The breaking point. 

I feel it is more severe in students then it is in any other age. I could be wrong since I am the age I am. I know there is such a thing called “mid life crisis” and I know inevitably I will suffer from it. But I’m beginning to realize why in movies kids commit suicide because of the pressure of university/college. It is overwhelming, no one is ever prepared for such a life switch, especially if you’re living away from home!

Personally it pisses me off to see people here doing so well, adapting so fast, adjusting like water. While I’m over here with my head barely above water. Then I run into people who just can’t keep their shit together, OR breakdown so quickly.

For example, one of my floor mates broke into tears, and let me say it was not her first time bawling her eyes it, (probably her 4th time crying since she got here).

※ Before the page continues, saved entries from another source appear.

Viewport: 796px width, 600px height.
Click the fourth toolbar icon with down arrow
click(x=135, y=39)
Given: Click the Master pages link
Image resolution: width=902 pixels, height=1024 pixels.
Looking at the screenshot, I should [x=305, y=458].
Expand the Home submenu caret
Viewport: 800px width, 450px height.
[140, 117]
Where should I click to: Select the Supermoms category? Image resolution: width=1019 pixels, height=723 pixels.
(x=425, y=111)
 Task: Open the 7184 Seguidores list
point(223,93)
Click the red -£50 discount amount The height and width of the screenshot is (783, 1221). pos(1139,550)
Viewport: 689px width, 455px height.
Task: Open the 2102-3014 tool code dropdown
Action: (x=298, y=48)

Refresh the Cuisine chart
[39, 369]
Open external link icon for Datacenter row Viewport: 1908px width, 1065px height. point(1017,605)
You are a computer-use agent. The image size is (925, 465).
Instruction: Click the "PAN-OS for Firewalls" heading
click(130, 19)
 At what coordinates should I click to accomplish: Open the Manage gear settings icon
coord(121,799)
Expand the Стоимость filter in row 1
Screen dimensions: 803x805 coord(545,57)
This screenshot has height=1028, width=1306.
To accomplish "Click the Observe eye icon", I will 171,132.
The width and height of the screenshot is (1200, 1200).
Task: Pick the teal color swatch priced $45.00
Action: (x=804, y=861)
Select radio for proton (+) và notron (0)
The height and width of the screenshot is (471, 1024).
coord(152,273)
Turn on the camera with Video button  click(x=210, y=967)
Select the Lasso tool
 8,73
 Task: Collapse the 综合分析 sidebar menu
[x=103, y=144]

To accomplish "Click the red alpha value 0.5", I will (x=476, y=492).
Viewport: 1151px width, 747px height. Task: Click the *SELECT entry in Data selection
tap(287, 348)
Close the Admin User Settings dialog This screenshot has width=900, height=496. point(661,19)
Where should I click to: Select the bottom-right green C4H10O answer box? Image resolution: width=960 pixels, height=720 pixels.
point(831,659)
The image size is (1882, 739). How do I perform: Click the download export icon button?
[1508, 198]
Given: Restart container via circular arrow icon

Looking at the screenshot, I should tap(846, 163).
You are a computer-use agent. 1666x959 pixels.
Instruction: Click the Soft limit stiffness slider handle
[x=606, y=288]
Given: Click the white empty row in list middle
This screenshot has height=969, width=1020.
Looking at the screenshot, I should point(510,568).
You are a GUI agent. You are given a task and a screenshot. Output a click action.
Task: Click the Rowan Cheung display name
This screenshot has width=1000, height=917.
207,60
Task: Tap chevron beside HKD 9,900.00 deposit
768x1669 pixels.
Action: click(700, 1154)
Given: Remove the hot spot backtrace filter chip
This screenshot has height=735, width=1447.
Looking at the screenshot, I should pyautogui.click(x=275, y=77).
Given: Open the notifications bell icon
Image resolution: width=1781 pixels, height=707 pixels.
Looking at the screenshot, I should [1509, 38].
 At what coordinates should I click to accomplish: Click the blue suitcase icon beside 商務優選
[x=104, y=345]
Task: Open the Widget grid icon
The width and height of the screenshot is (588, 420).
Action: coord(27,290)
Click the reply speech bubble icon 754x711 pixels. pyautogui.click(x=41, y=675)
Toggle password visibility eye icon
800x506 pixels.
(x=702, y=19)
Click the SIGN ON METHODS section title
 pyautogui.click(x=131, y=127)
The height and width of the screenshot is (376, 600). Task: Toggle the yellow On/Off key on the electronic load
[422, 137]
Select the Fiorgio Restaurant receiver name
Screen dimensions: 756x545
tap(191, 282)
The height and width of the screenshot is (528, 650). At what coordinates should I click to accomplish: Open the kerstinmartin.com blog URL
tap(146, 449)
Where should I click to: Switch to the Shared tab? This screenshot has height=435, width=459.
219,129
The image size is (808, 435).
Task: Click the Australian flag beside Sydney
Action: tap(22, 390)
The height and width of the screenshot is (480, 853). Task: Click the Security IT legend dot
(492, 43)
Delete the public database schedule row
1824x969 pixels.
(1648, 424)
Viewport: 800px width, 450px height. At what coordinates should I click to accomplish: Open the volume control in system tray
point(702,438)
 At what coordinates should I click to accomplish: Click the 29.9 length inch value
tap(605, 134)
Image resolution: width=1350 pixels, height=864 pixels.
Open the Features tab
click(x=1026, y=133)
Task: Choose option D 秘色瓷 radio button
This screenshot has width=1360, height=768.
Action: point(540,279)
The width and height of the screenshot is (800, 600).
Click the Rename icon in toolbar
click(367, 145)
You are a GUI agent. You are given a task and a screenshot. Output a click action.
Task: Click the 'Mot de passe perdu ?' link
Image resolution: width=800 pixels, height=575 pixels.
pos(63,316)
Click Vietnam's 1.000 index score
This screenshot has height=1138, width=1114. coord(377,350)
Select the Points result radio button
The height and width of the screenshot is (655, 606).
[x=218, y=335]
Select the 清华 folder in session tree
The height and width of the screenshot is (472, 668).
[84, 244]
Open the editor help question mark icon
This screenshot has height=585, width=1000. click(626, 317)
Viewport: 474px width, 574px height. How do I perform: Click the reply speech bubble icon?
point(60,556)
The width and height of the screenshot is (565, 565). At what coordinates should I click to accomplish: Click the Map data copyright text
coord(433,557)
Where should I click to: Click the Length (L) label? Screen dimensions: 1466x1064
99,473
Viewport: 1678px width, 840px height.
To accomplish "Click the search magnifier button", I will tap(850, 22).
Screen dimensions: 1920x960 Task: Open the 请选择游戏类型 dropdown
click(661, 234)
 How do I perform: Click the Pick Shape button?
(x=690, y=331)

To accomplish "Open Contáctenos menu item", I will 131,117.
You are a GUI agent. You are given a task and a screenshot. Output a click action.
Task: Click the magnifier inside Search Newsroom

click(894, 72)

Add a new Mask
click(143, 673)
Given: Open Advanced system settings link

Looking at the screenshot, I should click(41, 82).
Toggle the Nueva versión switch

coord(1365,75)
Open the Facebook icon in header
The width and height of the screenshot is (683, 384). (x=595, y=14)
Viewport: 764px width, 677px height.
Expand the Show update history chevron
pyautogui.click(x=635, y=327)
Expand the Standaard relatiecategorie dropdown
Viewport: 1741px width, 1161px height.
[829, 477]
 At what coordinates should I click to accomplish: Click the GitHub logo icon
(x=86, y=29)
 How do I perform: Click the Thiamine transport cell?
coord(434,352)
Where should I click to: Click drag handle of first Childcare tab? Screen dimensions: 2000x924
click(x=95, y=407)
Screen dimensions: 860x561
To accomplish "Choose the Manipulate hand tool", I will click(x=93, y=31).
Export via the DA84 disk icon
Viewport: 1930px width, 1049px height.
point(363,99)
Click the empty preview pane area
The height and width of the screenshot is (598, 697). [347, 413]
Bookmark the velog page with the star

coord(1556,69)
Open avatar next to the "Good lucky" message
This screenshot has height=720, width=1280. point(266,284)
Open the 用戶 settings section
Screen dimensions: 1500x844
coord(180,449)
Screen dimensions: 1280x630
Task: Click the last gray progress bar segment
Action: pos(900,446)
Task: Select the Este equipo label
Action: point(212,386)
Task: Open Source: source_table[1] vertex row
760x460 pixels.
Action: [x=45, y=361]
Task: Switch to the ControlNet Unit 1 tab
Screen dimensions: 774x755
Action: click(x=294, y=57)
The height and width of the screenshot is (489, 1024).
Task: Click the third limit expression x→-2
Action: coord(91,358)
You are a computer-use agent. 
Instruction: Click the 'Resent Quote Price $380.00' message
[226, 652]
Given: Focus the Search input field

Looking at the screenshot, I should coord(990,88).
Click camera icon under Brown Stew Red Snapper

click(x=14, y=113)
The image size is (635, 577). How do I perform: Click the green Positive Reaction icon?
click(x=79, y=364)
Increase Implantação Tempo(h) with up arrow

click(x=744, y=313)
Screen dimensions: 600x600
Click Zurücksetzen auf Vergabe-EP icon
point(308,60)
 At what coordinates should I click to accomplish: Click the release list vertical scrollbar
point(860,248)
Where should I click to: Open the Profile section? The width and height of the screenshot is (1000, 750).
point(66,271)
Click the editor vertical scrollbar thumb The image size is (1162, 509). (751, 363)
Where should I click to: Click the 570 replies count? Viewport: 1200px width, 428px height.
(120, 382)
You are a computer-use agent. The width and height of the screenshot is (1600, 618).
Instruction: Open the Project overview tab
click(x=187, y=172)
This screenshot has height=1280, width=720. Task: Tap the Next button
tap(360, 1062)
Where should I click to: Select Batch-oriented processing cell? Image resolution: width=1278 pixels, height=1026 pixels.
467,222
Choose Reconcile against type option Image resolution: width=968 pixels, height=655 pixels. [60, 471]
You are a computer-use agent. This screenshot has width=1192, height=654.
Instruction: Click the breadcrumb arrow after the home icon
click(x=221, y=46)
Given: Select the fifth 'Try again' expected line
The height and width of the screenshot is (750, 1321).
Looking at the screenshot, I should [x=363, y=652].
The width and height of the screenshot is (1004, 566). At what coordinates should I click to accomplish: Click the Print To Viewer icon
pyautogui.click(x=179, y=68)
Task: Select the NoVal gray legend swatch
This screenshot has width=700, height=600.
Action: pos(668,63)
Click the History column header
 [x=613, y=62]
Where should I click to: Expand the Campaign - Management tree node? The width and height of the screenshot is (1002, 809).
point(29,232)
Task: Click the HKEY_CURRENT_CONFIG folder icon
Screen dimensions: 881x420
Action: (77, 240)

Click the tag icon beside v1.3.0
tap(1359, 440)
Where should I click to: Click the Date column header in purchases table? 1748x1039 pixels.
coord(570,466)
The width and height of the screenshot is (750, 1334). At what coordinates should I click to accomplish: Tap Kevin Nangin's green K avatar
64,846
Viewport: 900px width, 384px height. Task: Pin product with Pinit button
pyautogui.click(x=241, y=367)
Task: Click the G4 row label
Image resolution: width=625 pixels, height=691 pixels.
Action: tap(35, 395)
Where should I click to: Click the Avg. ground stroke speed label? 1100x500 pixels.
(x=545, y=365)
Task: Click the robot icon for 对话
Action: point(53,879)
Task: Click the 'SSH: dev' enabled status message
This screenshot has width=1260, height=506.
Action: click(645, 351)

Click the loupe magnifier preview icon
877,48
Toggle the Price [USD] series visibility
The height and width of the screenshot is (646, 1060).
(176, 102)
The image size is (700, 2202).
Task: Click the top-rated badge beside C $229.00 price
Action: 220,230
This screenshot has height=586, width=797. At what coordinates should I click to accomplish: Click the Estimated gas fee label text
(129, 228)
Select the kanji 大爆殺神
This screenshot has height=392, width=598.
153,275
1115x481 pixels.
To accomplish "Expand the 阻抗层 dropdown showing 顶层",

She was hicking, and shaking because she missed her deadline time by minutes. She finished her essay before but just waited to submit it later. By handing it late she lost 5%, I understand that it may be a lot, though she did first say it was 15% then acted like she wasn’t EXAGGERATING. But in any case I feel like if it were me in her situation I’ve would’ve looked at the time stamp said “oh…shit” then send my prof an email saying,

“hey, I’m sorry I missed the time by 5 minutes, I had the essay finished before but I just wanted to look it over, is there a possibility that I won’t be penalized?”

or at least something like that. I am her friend and I am suppose to her her support and tell her everything is alright, but at the same time, it was her fault to not stare at the time stamp given especially when they are so abnormal.
Hey, I’ve missed a couple participation classes, just because, what can you do? There are days were you are so tired you end up oversleeping, or you forgot to write it down. What can you do about it?

Back to point, I feel like I am so calm about everything turning to shits, that eventually when everything ends up piling up I break down and crumble. Or I end up over worrying about something then freak out about it.

Well I have yet to reach my “Crumbling down & withering away” point but when I do. You shall know.